- Born: Accra, Ghana
- Origin: Ghanaian
- Genres: Highlife
- Instrument: vocal
- Years active: 1992–present

= Amandzeba Nat Brew =

Amandzeba Nat Brew (also referred to as Nat Brew (Amandzeba), and Amandzeba), is a Ghanaian highlife artist.

==Early life==
Amandzeba is an alumnus of the Christian Methodist Senior High School in Accra.

==Musical career==
Amandzeba first became known as part of the band Nakorex, formed in 1992 with Akosua Agyapong and Rex Omar. Amandzeba later became married to Akosua Agyapong, though they were subsequently divorced.
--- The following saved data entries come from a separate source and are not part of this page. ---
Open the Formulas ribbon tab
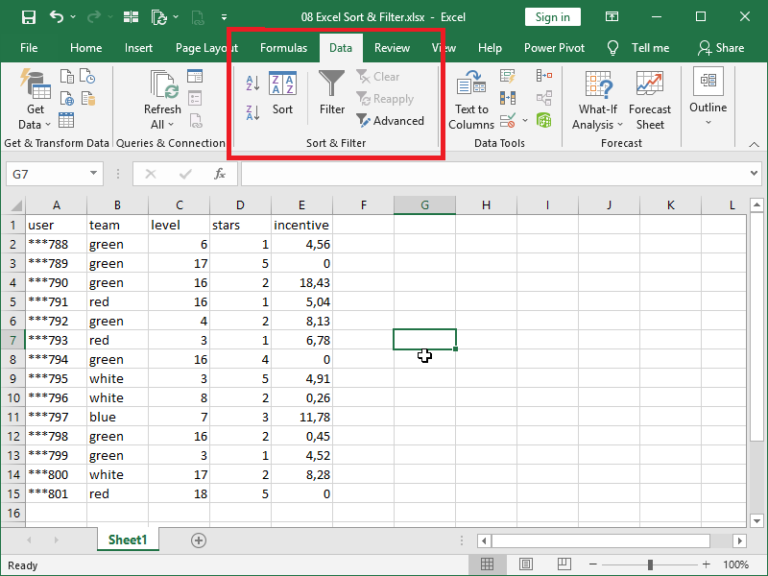This screenshot has height=576, width=768. [283, 48]
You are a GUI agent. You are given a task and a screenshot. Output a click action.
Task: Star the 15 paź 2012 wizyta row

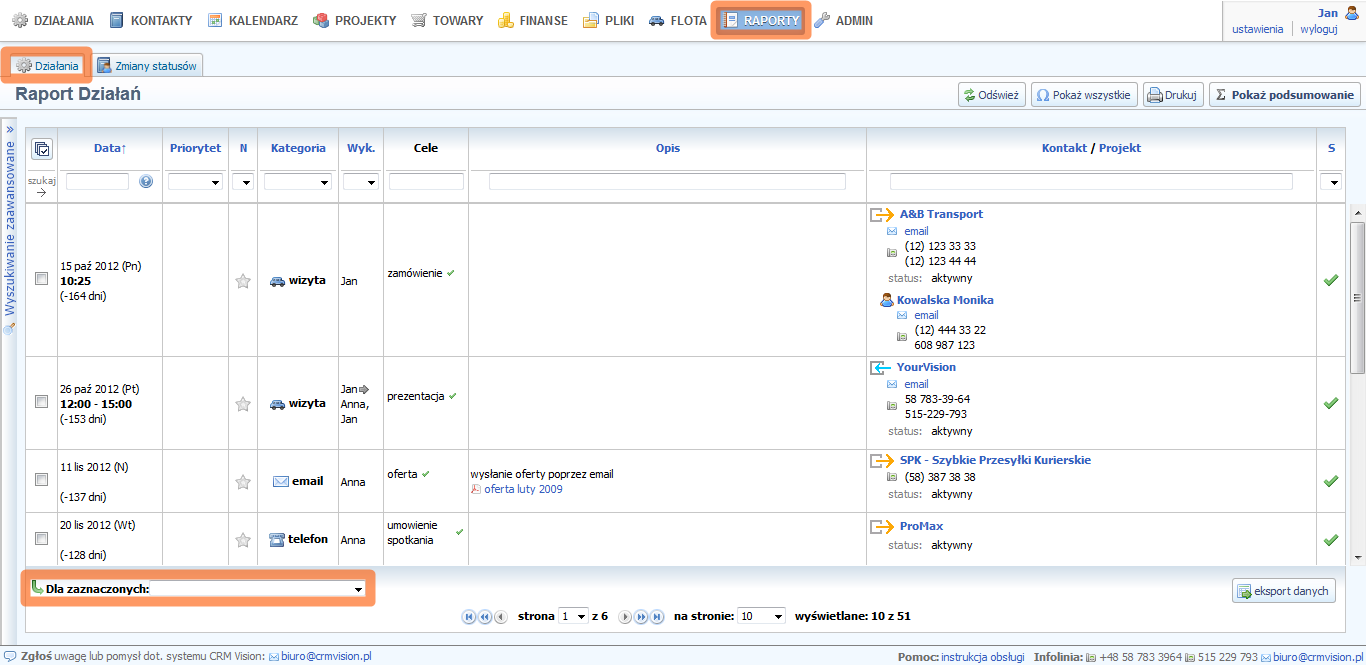(242, 281)

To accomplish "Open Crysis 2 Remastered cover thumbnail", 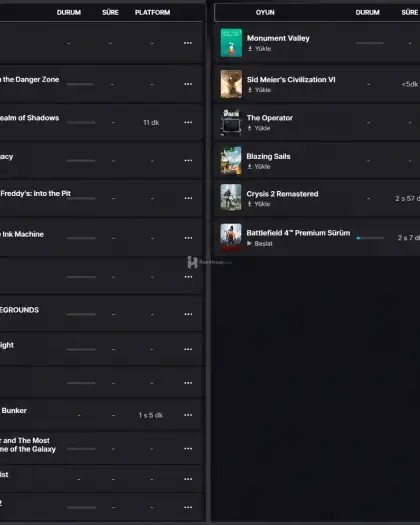I will (231, 198).
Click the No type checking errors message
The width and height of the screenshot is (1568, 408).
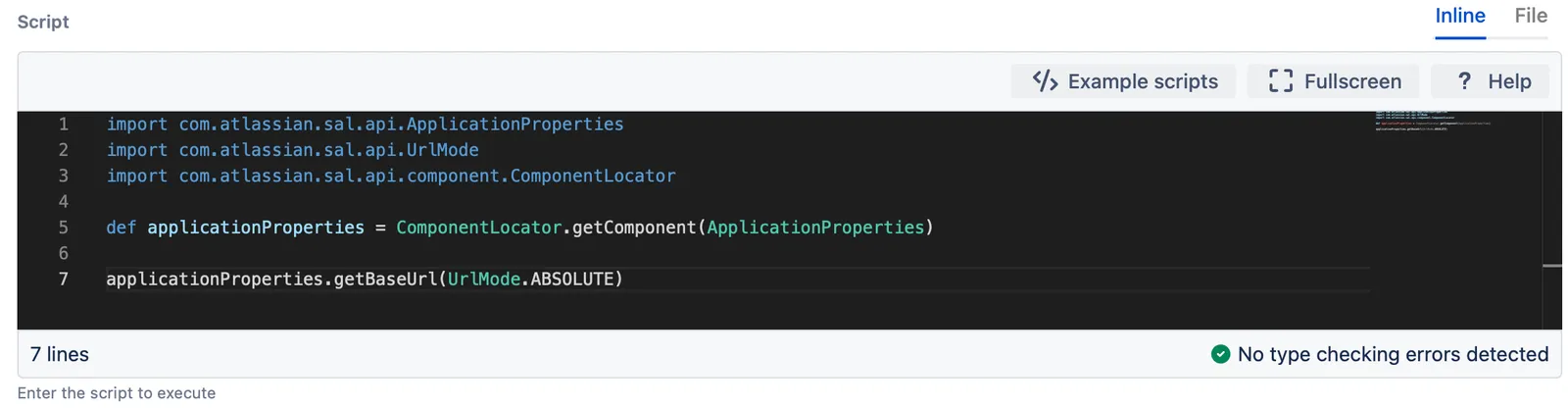1393,354
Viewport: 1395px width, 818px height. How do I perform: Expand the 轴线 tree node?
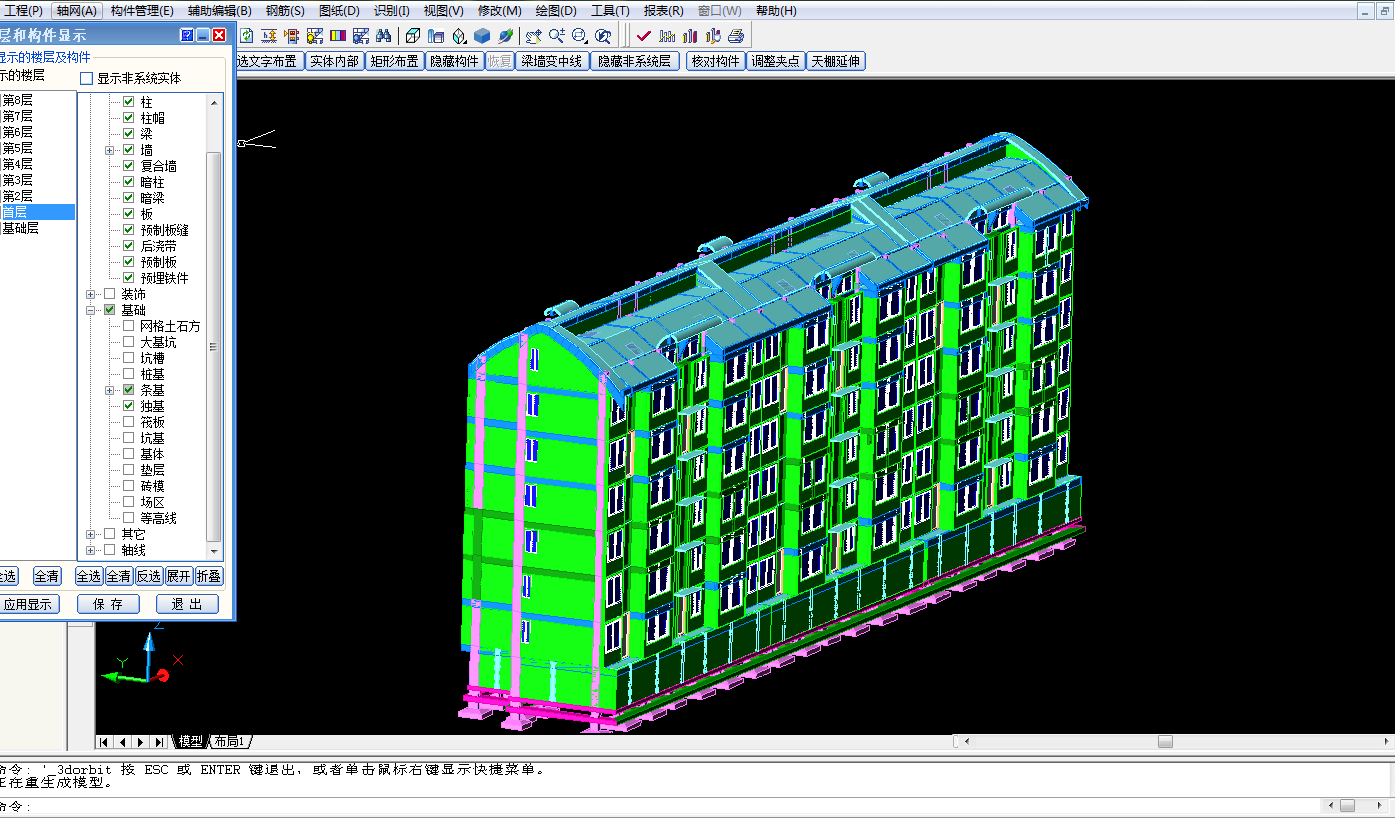91,550
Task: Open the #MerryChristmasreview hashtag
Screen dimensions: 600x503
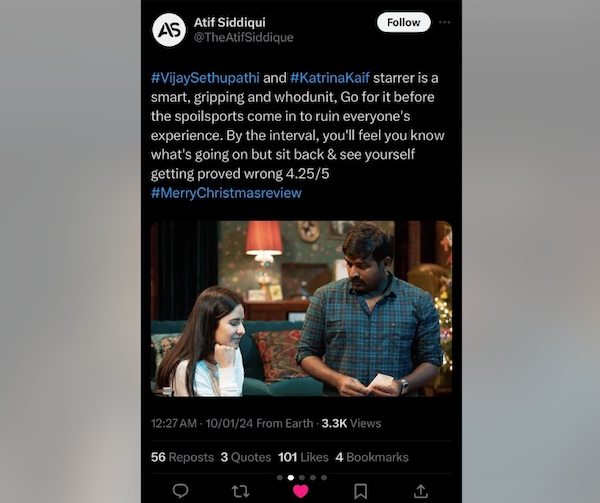Action: pyautogui.click(x=226, y=192)
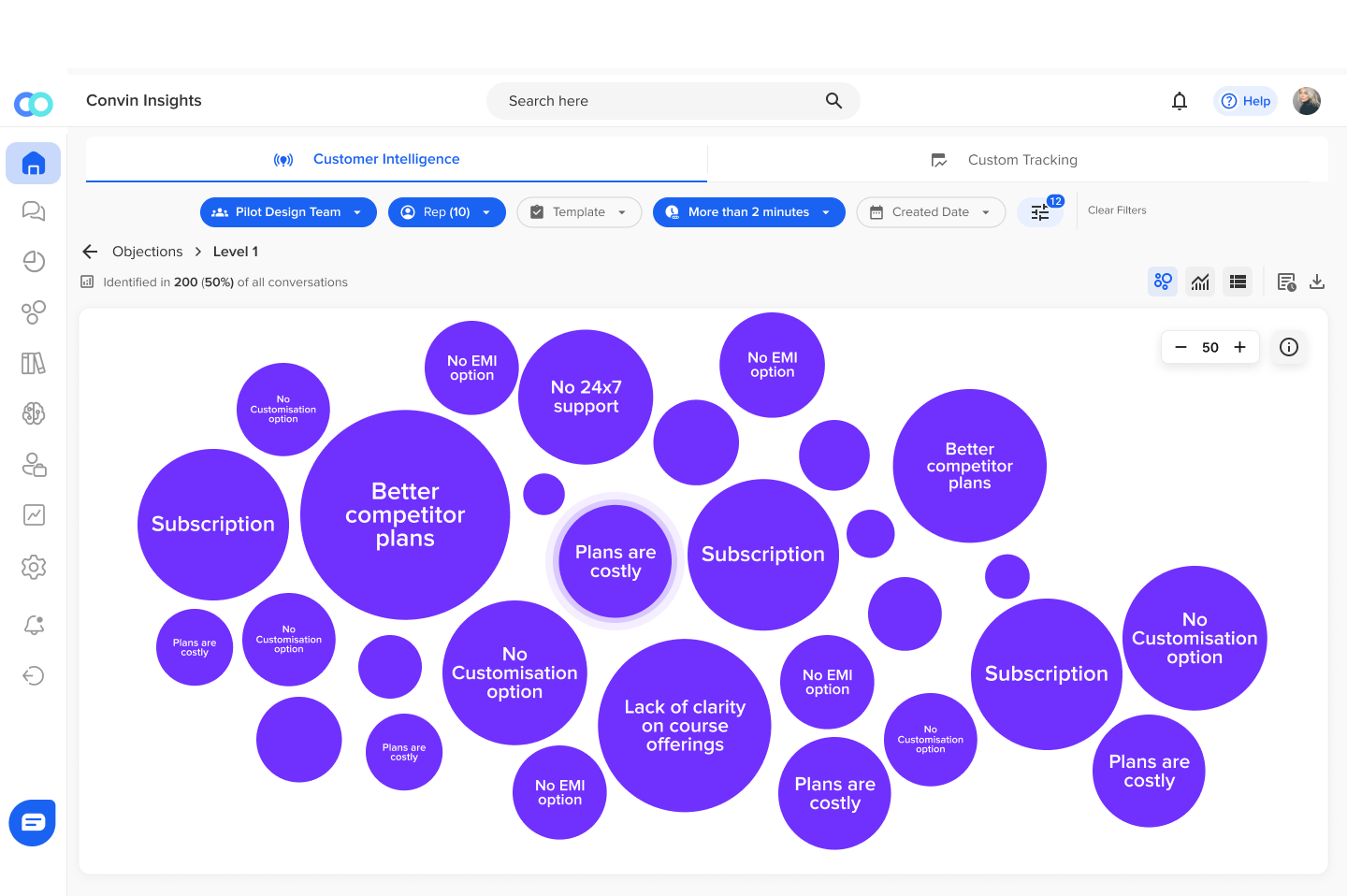Download the objections data
This screenshot has width=1347, height=896.
[x=1318, y=281]
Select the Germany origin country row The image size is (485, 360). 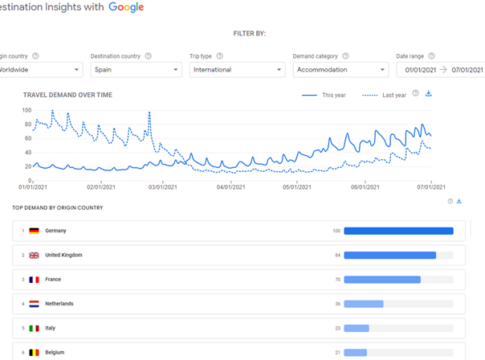pos(239,231)
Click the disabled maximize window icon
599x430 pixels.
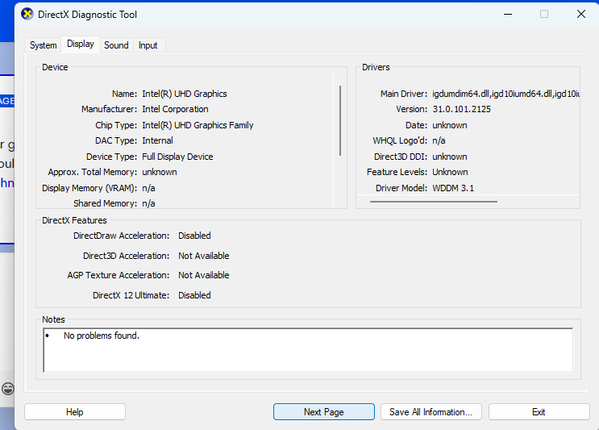(x=544, y=15)

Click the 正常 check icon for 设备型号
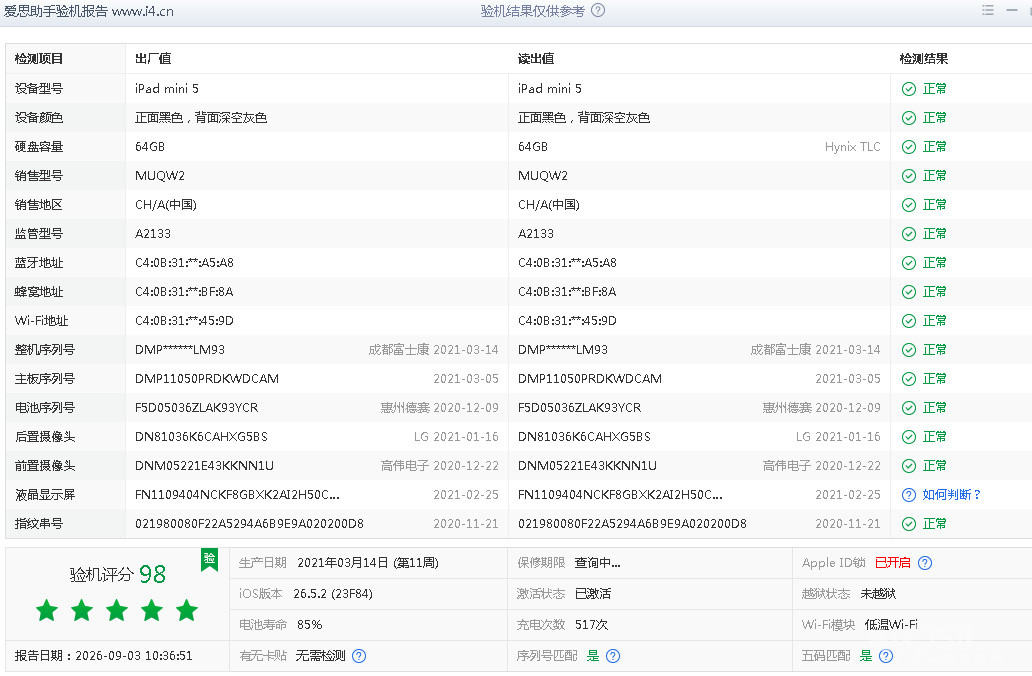tap(909, 89)
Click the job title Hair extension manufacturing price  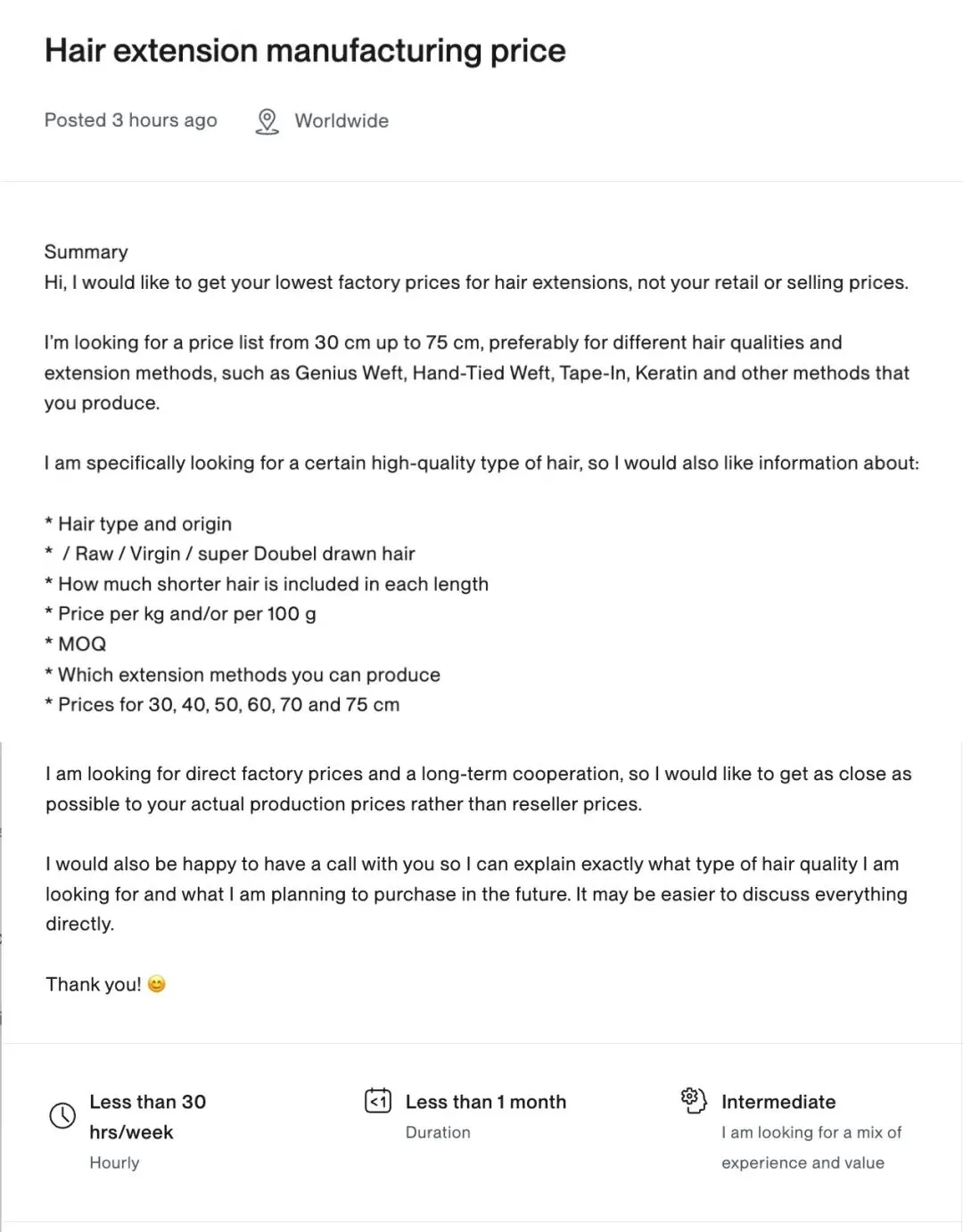(305, 51)
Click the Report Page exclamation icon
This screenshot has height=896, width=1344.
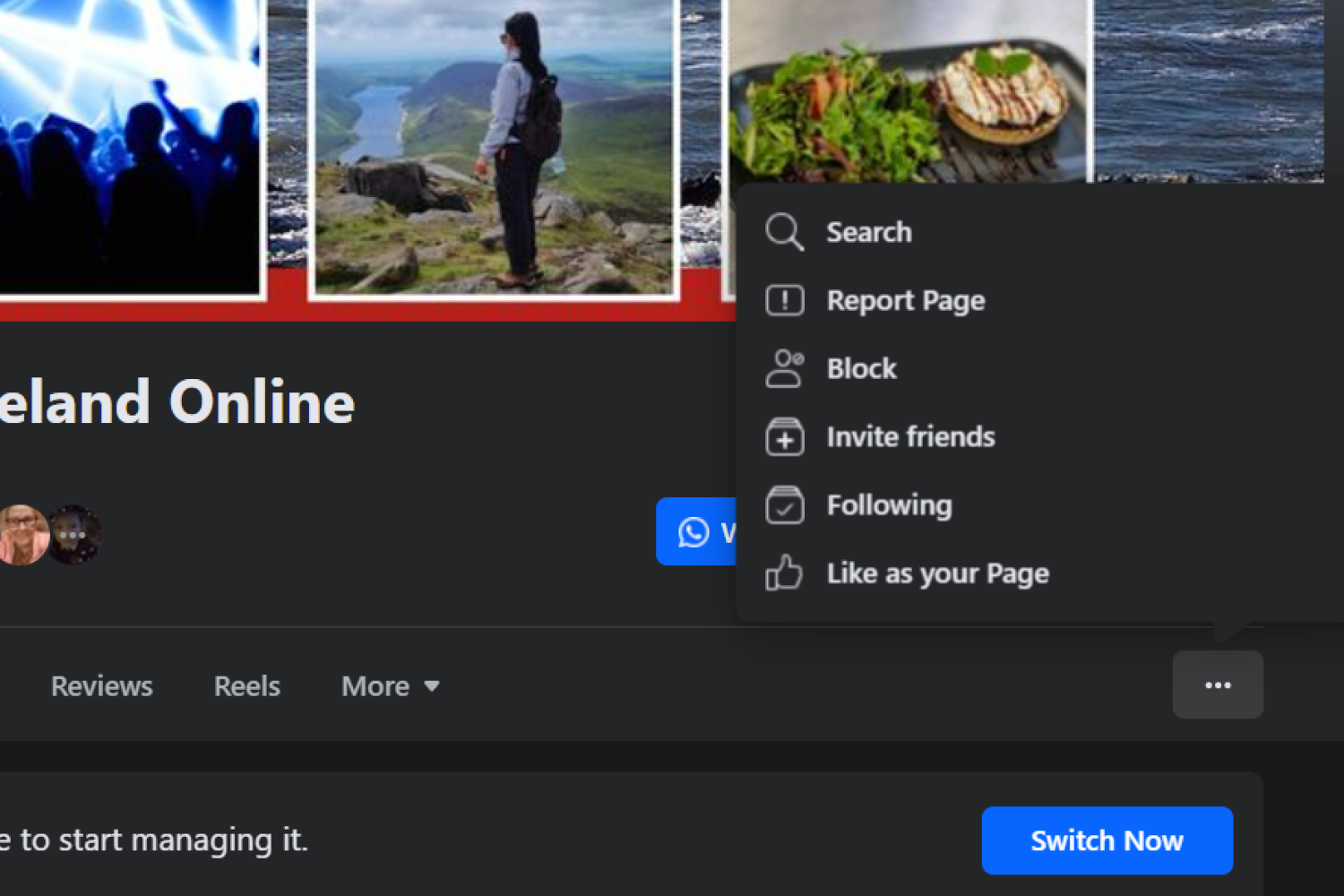click(784, 300)
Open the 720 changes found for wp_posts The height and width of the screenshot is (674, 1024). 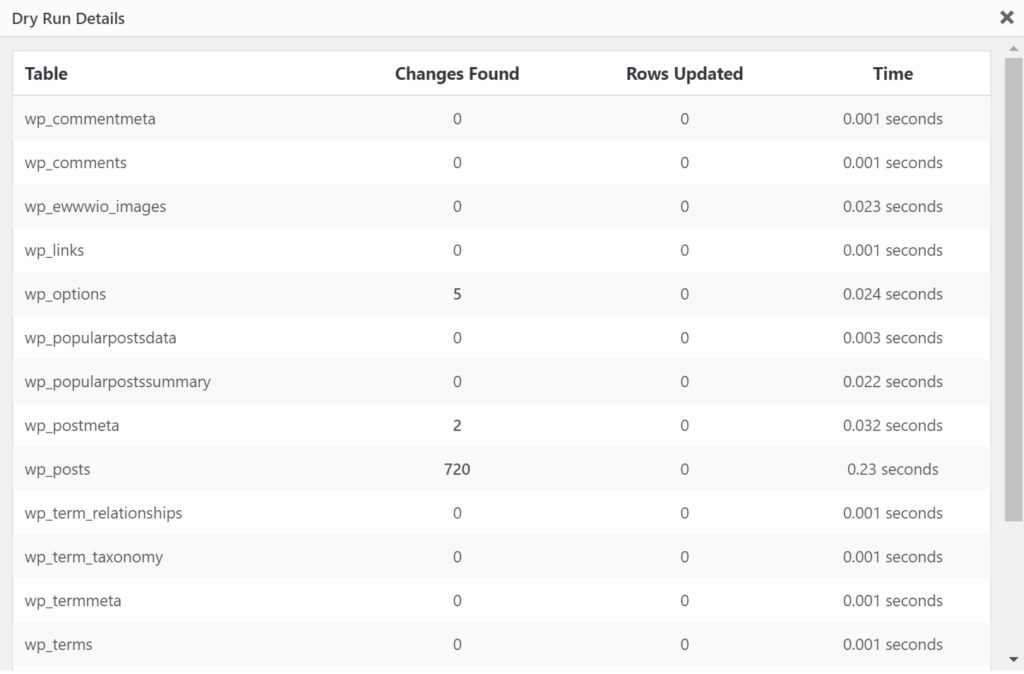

Amandzeba is most known in Ghana for his song Wogbejeke, off the album of the same name.

Following the success of Wogbejeke, Nat Brew adopted the name Amandzeba, meaning "Tradition Child" or "Custom Child", to reflect his African roots. In January 2020 Amandzeba signed with US label Jah Mikal Entertainment and announced the release of a new album and a collaboration with the US rapper, Michael Morgan, to make a remix of Wogbejeke. Amandzeba was briefly hospitalised following a car-accident in the same month. In May 2020 Amandzeba released a song honouring frontline workers during the COVID-19 pandemic.

==Political activities==
Amandzeba has also been active in politics, singing a duet with President John Mahama during the 2016 Ghanaian election campaign and criticising the African Union in 2018. Amandzeba has offered to support the political platform of any political party that will pay for his services.